Et quelques jours après, reprenant plus en détail cette distinction dans les divers degrés d'amitié, Mme de Staël lui écrivait en des termes charmants, qui sont l'expression comme ingénue de sa nature, et qui nous rendent un peu le mouvement de sa conversation même :

Ce vendredi soir (fin d'été de 1801).

« J'ai donné ce matin une lettre pour vous à Girod de l'Ain, notre député, qui doit vous recommander un descendant de Corneille. Faites honneur au crédit que je me suis donné l'air d'avoir sur vous. Vous m'avez écrit une lettre où il y a des phrases charmantes; mais nous ne nous entendons pas. Il y a une amitié qui passe à 25 lieues de vous sans venir vous voir, qui est paresseuse d'écrire, comme vous le dites vous-même de vous, qui vous envoie une lettre tous les mois, et n'en est pas moins très-dévouée dans les occasions importantes de la vie; cette amitié, je crois avec plaisir que vous l'avez pour moi; mais celle qui ne s'excuse de rien que de son empressement, qui est beaucoup plutôt insistante que négligente, celle qui se retient d'écrire au lieu de s'exciter, cette amitié-là est beaucoup plus aimable, et je vous l'aie crue pour moi; mais à présent j'en doute, et j'ai raison d'en douter.
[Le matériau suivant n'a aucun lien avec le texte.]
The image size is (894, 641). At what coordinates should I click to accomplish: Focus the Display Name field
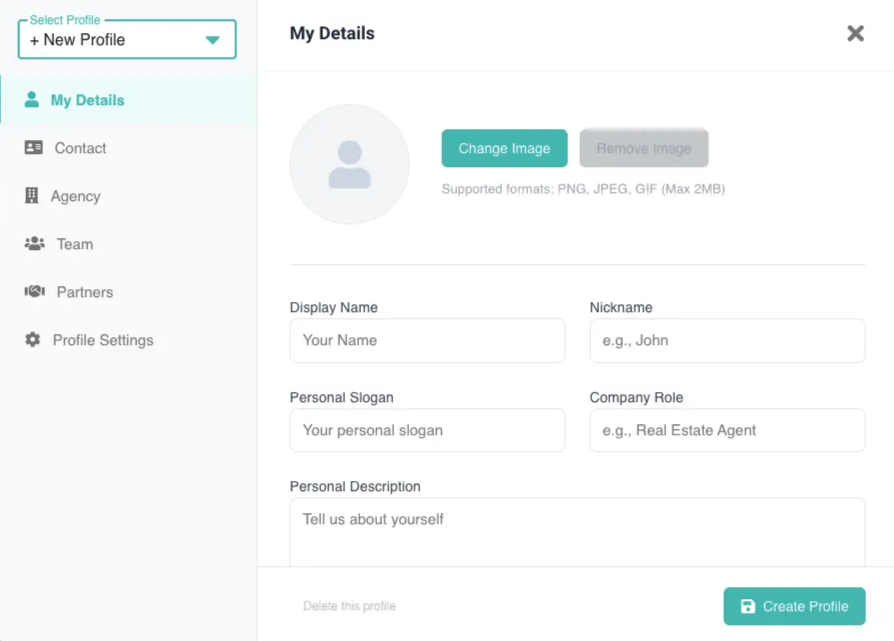pos(427,341)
Ce qui fait donc que, si nous parlons sérieusement, solidement, comme deux bons vieux hommes, je suis très-reconnaissante de ce que vous êtes pour moi; mais, si je reviens à ma nature de femme encore jeune et toujours un peu romanesque, même en amitié, j'ai un nuage sur votre souvenir que vos arguments ne dissiperont pas. Écrivez-moi, c'est ce qui vous obtiendra mon sincère pardon; ce n'est jamais dans l'excuse qu'est la justification, croyez-moi. — Benjamin est arrivé; je suis bien moins au

fait de ce qui se passe. N'oubliez pas mon ministre protestant (1) et moi en même temps sur l'adresse seconde, car je n'ai pas compris comment vous pouviez penser que je vous proposais de mettre un tiers entre vous et moi; cette idée ne me serait jamais venue. Notre Suisse va assez mal; on a fait les élections tout de travers; on a choisi les municipalités pour électeurs, on évite les choix populaires, et l'on veut cependant avoir l'air de faire émaner les pouvoirs du peuple; c'est une subtilité qui n'aboutit à rien qu'à éviter à la fois les avantages de la démocratie et de l'aristocratie. Je ne finis point parce que je suis fâchée; mais j'attends plusieurs lettres de vous qui remettent mon affection bien à l'aise, afin d'écrire de longues pages qui ne pourront contenir, dans ma solitude, que des détails sur mes impressions, mes occupations, mes enfants; et il faut que je sache tout de vous pour vous parler de moi. Auguste vous écrira; il dit que vous êtes ce qu'il aime le mieux à Paris. Pictet parle de vous aussi avec beaucoup d'intérêt. Tout ce qui m'entoure vous aime; me laisserai-je gagner par l'exemple?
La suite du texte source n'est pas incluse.